CI、ネット通販製品の安全指針策定 グローバルな規制を要求

世界各国の消費者団体で組織する国際機関「国際消費者機構」(CI、本部・ロンドン)は12月1日、「オンライン製品の安全性ガイドライン」を発表した。インターネット上で流通する製品の安全性について、当局による監視・規制のない国が多いなどと指摘し、店舗販売取引などと同水準の安全対策を各国政府や関係企業に求めた。CIは「パンデミックによって世界の電子商取引の売上高が拡大しているが、危険な製品から消費者を守る対策が遅れている。グローバルで協調的なアプローチが求められている」と呼びかけた。

CIが2019年に実施した89カ国調査によると、オンライン市場の製品安全について規制のない国が40%にのぼった。また、プラットフォーマーと連携して危険な製品を排除する仕組みを持つ国は10%未満と少なく、当局との専用連絡窓口を設けているプラットフォーマーも12%にとどまるなどしていた。

CIはこうした現状について「オンライン上の製品安全は緊急に対処すべき問題であり、グローバルに合意された具体的な仕組みが必要だ」と指摘。次の5項目の対策を求めた。

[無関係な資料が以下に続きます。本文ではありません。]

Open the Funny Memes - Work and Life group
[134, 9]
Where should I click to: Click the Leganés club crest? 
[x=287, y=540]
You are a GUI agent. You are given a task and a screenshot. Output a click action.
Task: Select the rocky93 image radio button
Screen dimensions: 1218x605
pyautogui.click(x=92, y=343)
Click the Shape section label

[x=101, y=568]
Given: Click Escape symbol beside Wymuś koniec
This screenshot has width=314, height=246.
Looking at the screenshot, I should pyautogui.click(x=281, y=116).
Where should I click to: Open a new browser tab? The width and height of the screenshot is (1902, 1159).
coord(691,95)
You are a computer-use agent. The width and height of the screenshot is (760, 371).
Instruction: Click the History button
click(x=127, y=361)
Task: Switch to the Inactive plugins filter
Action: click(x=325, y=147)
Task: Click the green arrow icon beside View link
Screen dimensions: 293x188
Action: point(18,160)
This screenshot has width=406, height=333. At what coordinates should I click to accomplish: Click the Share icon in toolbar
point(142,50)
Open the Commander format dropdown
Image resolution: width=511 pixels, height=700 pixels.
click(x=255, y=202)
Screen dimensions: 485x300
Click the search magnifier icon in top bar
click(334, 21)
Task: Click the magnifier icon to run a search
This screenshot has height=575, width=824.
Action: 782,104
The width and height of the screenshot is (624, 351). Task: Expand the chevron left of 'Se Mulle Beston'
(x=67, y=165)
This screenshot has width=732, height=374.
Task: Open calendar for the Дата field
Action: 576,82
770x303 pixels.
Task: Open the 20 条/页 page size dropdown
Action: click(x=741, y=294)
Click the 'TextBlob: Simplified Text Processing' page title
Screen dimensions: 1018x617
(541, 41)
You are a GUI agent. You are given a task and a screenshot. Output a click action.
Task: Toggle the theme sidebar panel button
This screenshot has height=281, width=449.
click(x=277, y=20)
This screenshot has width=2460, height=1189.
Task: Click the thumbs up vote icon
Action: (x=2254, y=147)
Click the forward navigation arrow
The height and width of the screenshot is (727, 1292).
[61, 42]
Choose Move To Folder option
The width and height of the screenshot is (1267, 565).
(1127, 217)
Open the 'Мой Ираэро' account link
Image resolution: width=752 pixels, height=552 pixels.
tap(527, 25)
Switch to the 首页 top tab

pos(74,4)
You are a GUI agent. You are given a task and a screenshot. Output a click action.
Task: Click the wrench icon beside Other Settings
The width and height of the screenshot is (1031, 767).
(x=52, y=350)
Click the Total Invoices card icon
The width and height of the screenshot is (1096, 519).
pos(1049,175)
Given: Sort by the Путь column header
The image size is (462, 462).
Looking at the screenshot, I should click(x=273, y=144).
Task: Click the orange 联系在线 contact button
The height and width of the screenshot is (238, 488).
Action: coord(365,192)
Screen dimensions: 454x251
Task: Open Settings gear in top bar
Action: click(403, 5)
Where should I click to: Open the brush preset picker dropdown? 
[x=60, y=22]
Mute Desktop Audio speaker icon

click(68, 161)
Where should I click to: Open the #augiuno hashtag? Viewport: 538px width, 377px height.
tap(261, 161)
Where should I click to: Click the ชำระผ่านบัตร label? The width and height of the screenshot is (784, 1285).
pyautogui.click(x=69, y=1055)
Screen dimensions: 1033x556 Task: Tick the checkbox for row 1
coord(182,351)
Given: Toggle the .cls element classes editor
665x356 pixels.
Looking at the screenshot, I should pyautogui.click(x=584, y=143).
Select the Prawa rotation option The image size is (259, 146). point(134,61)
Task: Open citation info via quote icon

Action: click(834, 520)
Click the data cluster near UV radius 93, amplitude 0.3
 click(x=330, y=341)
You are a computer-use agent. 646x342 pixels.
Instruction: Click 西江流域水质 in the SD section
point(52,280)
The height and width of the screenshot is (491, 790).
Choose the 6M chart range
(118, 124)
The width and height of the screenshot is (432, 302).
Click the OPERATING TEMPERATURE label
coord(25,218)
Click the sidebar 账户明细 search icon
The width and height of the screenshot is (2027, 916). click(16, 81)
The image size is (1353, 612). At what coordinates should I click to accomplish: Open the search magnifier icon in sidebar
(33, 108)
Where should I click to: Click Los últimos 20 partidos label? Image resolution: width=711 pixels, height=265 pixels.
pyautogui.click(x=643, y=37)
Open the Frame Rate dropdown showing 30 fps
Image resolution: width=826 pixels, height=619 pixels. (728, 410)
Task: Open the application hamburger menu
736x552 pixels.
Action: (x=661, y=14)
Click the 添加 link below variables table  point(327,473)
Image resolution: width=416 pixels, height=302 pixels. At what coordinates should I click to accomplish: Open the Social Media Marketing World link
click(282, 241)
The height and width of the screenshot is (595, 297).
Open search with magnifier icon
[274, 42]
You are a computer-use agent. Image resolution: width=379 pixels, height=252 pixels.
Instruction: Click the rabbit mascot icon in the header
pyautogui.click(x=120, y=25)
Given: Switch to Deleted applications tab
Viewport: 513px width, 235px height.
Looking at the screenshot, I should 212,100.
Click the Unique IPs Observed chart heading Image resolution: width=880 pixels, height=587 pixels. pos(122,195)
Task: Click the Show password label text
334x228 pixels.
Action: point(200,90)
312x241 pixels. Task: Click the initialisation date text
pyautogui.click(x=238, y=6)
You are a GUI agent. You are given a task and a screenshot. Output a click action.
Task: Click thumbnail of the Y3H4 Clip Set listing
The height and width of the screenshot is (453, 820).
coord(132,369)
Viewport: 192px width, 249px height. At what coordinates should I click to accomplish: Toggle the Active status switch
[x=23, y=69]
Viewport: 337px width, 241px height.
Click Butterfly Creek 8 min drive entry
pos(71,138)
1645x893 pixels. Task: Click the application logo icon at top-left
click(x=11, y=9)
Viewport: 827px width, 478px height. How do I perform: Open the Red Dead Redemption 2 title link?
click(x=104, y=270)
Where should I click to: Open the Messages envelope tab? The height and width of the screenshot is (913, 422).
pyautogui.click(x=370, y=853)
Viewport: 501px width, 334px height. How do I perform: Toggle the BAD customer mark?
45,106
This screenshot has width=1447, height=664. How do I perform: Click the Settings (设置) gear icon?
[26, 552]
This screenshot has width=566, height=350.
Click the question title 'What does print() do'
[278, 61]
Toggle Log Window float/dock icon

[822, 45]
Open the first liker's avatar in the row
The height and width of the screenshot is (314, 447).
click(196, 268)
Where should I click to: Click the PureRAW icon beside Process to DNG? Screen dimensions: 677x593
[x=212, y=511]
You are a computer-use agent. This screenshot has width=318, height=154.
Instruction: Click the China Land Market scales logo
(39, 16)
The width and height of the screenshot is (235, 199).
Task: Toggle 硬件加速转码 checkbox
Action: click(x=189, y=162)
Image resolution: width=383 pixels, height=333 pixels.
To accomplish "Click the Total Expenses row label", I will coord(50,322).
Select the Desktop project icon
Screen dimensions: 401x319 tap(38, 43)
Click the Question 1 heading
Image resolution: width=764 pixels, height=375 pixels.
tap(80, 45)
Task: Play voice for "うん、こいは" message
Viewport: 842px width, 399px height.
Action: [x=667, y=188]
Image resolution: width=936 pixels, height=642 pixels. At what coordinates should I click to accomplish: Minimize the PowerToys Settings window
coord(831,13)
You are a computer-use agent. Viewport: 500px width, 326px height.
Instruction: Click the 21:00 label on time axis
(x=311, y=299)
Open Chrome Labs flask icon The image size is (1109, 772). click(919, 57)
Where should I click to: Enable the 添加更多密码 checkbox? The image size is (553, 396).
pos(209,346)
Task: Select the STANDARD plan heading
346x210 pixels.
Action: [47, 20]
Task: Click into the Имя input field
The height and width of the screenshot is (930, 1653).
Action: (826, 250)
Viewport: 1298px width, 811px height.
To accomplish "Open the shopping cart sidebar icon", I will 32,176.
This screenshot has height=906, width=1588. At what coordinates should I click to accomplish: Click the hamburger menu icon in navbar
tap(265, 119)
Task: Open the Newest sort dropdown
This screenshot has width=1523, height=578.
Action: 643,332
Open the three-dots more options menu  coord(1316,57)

(1)オンライン上の製品が消費者の安全と健康を脅かさないようにするための対策を取る

(2)オンライン上の製品の安全性レベルをほかの商取引よりも低くしてはいけない

(3)オンライン上の製品は販売される国や地域の安全規制に準拠する必要がある

(4)オンライン通販事業者は販売する製品の安全確保に向けて、より大きな責任を負う必要があり、規制当局は事業者に責任を負わせる必要がある

(5)オンライン通販事業者は事業を行うすべての国において製品の安全性に関して高い基準を採用する必要がある

CIは「現在のデジタル市場は、オンライン上の製品の安全性と透明性が欠如している。ガイドラインは消費者の権利とニーズを反映させたものであり、消費者の信頼構築に向けて各国政府と企業に行動を求める」と強調。「オンライン市場は消費者にこれまで以上の利便性と選択肢を提供することに成功した」として、今後の健全な成長に期待を寄せた。